Paragraph 4.09 provided "no settlement of any kind shall be made for any of the aforesaid claims or profits of the Clients without the complete approval of the Clients."

On February 4, 2016, Pickens settled his claims against his father for $450,000. The settlement check was made out to Pickens and given to Bowers. Bowers signed Pickens' name to the check and deposited the settlement funds into his IOLTA (Interest on Lawyers Trust Account). Although Bowers asserts that fees and expenses far exceeded thesettlement amount, and he attached a list of his purported expenses to his motion for summary judgment, Bowers issued a check to Pickens for $148,628.18 on February 5, 2016.2

While Pickens' suit against his father was pending, Jack M. Thomas, M.D., was pursuing a lawsuit against Pickens, among others, in Texas state court. On December 9, 2014, Thomas obtained a default judgment against Pickens. The default judgment was in the principal amount of $120,000 plus interest, attorney's fees, and costs of court.

Thomas learned of the settlement between Pickens and his father at some point. Thomas promptly filed an application for turnover of the settlement proceeds in his state court case against Pickens. On February 8, 2016, the state court in the Thomas case signed a turnover order appointing a receiver and requiring Pickens to turn over "any money as a result of the settlement" of his suit against his father.

On February 9, 2016, Bowers issued a check for $112,500 to his co-counsel, Willie Gary, from the IOLTA. On the same day, he issued a check for $112,500 to himself from the IOLTA. In addition, on February 9, 2016, Bowers issued a $76,371.82 check to Radics Revocable Living Trust from the IOLTA, thereby completely depleting the settlement funds.

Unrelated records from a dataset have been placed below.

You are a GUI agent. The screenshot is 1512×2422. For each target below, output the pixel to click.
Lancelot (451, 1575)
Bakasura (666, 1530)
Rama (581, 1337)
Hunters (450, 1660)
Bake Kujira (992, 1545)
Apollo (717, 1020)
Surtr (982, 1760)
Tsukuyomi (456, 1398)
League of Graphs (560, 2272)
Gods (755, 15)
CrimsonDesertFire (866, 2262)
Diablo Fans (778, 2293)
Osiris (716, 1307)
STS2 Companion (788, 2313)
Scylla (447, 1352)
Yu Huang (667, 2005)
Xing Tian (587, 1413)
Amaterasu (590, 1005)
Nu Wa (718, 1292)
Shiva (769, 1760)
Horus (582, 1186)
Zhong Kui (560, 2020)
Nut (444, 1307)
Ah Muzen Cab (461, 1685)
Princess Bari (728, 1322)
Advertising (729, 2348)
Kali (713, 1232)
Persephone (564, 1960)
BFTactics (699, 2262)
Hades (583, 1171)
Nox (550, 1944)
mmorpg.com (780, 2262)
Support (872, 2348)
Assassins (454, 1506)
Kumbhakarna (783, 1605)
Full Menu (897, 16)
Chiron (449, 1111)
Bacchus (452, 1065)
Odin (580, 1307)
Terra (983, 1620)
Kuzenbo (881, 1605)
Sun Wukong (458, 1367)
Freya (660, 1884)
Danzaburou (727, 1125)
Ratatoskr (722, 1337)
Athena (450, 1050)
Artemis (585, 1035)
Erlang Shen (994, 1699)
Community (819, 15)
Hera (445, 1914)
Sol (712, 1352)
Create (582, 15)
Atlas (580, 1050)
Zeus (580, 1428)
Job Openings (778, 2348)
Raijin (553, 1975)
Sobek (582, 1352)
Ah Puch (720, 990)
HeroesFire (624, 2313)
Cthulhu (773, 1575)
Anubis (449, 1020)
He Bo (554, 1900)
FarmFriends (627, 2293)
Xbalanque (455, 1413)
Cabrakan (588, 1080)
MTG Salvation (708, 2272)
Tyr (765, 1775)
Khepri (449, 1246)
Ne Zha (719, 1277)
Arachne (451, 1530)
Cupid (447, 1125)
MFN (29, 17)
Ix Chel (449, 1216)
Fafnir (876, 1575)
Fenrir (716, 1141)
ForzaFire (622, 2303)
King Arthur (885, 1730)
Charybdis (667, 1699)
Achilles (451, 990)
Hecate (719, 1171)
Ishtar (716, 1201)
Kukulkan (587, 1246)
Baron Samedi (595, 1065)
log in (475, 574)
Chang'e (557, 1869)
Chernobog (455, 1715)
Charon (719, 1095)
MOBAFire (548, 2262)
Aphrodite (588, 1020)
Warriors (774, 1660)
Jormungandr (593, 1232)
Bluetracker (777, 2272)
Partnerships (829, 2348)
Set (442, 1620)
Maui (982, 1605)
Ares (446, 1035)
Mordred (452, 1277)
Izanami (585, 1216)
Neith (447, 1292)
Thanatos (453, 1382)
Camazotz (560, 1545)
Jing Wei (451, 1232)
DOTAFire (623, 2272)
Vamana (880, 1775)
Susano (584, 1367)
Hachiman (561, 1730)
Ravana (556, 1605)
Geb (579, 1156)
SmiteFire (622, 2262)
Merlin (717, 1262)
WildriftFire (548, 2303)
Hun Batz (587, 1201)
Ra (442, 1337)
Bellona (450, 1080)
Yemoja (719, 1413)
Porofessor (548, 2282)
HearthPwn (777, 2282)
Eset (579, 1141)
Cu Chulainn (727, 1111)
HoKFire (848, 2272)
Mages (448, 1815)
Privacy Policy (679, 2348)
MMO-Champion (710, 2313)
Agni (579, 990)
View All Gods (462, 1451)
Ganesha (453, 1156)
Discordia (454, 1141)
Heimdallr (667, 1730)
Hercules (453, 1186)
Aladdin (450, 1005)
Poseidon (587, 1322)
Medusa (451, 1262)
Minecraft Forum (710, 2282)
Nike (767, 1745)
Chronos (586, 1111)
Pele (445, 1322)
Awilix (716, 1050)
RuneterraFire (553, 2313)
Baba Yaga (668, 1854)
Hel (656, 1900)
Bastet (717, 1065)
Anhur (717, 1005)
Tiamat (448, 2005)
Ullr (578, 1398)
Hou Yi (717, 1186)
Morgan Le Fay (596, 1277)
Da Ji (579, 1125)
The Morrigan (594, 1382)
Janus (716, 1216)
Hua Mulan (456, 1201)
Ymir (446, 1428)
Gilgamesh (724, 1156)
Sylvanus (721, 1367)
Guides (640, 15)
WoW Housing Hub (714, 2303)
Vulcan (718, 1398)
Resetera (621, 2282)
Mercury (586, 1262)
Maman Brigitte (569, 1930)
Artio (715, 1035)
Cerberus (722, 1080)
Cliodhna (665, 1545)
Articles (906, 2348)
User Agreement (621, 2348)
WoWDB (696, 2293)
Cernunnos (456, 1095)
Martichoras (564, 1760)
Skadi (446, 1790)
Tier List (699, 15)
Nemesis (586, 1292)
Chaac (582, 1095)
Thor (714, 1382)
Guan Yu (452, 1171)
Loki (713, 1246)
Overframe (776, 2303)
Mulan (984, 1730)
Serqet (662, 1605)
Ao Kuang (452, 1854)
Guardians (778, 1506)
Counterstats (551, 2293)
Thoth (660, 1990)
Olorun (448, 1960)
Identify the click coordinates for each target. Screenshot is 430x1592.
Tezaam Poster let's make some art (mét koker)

Pickens filed a voluntary petition for relief under chapter 7 of the Bankruptcy Code on April 8, 2016. This Court appointed Linda Payne as the chapter 7 trustee. The trustee retained special counsel to pursue claims for recovery of the funds Bowers, Gary andRadics Revocable Living Trust received from the Pickens' settlement. The trustee subsequently settled her claims against Gary and Radics Revocable Living Trust, leaving only her claims against Bowers for this Court to decide.

According to the chapter 7 trustee, the bankruptcy estate was holding cash in the amount of $38,497.26 as of May 7, 2019. Creditors had filed priority claims in the amount of $81,312.94 and unsecured claims in the amount of $785,223.77. The trustee states in her declaration in support of summary judgment that Bowers, as an unsecured creditor, would have received no more than $38,497.26 in the chapter 7 proceeding.

III. DISCUSSION
A. The Cross-Motions for Summary Judgment on the Trustee's Preferential Transfer Claim

Bankruptcy Code § 547 authorizes a trustee to avoid a debtor's pre-bankruptcy preferential transfers of property. To recover a preferential transfer under § 547(b), the trustee must prove:

(1) a transfer of an interest of the debtor in property;
(2) to or for the benefit of a creditor;
(3) for or on account of antecedent debt;
(4) made while the debtor was insolvent;
(5) made on or within 90 days before the date of the filing of the bankruptcy petition; and
(6) that enabled the creditor to receive more than it would otherwise have received if the transfer had not been made and the case had proceeded under Chapter 7.